**WHAT IS NEEDED**
Reproduce, from the lines below, exactly the stretch that begins at the line containing "This screenshot has width=738, height=500." and ends at the line containing "Select marking type", both included.

══════════

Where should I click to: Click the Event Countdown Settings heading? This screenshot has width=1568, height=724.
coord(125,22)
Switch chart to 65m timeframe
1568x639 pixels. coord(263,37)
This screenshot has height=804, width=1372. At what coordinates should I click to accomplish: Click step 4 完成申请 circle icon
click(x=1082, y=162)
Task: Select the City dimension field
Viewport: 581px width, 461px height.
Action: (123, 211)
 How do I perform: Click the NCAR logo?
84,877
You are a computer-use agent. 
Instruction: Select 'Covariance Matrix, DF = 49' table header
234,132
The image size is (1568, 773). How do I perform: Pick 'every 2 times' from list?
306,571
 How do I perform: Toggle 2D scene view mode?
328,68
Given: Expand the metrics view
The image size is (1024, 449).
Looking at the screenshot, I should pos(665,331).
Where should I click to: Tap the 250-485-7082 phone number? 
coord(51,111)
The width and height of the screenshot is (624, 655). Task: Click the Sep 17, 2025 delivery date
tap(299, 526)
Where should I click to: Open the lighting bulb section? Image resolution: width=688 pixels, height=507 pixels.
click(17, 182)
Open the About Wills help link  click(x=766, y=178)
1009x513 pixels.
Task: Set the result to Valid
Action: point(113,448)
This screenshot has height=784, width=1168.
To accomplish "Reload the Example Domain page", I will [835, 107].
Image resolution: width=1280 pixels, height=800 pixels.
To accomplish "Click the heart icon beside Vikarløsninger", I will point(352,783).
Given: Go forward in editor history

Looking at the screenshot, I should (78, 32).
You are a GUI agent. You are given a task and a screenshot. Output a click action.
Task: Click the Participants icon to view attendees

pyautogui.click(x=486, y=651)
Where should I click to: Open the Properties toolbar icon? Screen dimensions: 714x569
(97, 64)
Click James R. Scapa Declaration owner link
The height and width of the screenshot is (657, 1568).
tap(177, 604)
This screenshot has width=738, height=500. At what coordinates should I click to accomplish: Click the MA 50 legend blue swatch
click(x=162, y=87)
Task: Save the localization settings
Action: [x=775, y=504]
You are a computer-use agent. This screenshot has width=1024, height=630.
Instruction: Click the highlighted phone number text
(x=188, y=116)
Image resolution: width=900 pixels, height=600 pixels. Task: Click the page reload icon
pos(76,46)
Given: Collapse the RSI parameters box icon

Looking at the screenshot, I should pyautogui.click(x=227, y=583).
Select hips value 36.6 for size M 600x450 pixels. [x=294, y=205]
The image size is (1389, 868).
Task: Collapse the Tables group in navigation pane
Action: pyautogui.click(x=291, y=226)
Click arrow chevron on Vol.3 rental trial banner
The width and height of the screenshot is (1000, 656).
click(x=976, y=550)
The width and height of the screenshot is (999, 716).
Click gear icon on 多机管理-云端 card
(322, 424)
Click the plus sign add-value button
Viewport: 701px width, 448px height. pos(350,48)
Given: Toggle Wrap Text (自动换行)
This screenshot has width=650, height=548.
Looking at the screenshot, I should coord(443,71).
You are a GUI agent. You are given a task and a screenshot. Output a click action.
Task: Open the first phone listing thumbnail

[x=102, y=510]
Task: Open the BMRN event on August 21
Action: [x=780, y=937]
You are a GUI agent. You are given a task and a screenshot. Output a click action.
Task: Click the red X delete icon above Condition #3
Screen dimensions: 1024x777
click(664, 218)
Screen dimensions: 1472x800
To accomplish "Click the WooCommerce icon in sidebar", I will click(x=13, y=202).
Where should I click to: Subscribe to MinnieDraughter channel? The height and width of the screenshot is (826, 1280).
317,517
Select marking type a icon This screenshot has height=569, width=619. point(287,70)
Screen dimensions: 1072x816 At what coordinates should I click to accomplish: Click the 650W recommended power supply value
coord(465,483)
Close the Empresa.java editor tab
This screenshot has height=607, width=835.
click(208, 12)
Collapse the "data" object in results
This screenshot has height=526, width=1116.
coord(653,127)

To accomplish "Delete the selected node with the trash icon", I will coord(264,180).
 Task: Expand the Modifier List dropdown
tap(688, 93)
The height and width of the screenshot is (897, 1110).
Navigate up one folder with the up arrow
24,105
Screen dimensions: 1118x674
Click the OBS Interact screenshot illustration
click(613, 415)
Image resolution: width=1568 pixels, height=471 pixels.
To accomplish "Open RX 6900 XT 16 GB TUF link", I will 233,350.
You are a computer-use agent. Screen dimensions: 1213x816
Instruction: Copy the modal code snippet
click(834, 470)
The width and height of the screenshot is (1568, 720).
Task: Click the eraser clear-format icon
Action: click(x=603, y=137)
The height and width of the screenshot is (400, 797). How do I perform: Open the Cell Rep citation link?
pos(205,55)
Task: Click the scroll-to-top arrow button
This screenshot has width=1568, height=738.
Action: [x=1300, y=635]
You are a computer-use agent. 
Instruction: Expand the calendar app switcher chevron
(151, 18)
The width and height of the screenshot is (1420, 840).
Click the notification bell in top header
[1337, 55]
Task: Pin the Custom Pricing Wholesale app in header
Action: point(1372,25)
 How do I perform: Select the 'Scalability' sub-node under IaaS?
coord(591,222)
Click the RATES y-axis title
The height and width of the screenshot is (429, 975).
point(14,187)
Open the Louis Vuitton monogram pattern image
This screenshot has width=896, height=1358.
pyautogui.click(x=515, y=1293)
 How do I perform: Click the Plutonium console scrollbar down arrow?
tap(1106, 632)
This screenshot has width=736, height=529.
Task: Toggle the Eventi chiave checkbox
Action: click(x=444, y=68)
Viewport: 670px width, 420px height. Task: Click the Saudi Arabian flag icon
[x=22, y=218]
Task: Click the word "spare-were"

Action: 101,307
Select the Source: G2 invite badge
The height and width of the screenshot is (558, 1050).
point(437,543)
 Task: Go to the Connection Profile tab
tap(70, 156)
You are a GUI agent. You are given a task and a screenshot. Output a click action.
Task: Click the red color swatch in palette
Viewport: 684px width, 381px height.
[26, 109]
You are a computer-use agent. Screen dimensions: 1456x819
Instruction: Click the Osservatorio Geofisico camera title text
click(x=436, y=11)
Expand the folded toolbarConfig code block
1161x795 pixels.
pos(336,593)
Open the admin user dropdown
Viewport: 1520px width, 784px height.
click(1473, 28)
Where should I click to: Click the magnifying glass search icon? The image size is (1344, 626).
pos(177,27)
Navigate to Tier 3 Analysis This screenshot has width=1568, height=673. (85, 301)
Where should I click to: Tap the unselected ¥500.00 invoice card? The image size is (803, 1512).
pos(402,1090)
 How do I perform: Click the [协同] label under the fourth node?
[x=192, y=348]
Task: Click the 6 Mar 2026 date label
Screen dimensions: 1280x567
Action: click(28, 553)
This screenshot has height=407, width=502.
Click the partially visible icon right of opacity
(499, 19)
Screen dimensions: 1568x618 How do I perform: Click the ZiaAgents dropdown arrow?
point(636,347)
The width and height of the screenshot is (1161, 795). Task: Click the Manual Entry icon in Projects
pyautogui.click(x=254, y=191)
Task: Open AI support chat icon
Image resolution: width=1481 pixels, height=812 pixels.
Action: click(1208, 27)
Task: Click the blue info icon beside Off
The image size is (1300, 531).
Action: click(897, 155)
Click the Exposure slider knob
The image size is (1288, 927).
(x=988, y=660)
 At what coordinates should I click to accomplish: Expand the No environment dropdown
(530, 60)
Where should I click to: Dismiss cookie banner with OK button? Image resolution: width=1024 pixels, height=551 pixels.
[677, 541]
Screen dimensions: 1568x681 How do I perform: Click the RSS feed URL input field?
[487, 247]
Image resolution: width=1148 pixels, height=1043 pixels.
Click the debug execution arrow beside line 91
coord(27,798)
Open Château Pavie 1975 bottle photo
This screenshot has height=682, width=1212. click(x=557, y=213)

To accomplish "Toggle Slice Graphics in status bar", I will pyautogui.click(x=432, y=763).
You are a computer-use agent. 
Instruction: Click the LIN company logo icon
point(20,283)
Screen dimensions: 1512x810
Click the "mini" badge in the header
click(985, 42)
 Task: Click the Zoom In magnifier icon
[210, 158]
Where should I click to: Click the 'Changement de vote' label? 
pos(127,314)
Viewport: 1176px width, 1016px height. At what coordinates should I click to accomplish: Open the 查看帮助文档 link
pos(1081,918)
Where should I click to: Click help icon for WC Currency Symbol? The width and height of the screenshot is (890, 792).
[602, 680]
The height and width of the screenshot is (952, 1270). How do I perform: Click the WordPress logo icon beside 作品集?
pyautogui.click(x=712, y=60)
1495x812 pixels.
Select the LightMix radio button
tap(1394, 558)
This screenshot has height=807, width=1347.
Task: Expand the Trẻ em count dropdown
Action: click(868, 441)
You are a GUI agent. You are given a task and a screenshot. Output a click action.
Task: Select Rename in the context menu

══════════

**FINISHED EXERCISE**
This screenshot has width=738, height=500. At what coordinates should I click to accomplish: Click the MA 50 legend blue swatch
click(x=162, y=87)
Task: Save the localization settings
Action: [x=775, y=504]
You are a computer-use agent. This screenshot has width=1024, height=630.
Instruction: Click the highlighted phone number text
(x=188, y=116)
Image resolution: width=900 pixels, height=600 pixels. Task: Click the page reload icon
pos(76,46)
Given: Collapse the RSI parameters box icon

Looking at the screenshot, I should pyautogui.click(x=227, y=583).
Select hips value 36.6 for size M 600x450 pixels. [x=294, y=205]
The image size is (1389, 868).
Task: Collapse the Tables group in navigation pane
Action: pyautogui.click(x=291, y=226)
Click arrow chevron on Vol.3 rental trial banner
The width and height of the screenshot is (1000, 656).
click(x=976, y=550)
The width and height of the screenshot is (999, 716).
Click gear icon on 多机管理-云端 card
(322, 424)
Click the plus sign add-value button
Viewport: 701px width, 448px height. pos(350,48)
Given: Toggle Wrap Text (自动换行)
This screenshot has width=650, height=548.
Looking at the screenshot, I should coord(443,71).
You are a GUI agent. You are given a task and a screenshot. Output a click action.
Task: Open the first phone listing thumbnail

[x=102, y=510]
Task: Open the BMRN event on August 21
Action: [x=780, y=937]
You are a GUI agent. You are given a task and a screenshot. Output a click action.
Task: Click the red X delete icon above Condition #3
Screen dimensions: 1024x777
click(664, 218)
Screen dimensions: 1472x800
To accomplish "Click the WooCommerce icon in sidebar", I will click(x=13, y=202).
Where should I click to: Subscribe to MinnieDraughter channel? The height and width of the screenshot is (826, 1280).
317,517
Select marking type a icon This screenshot has height=569, width=619. point(287,70)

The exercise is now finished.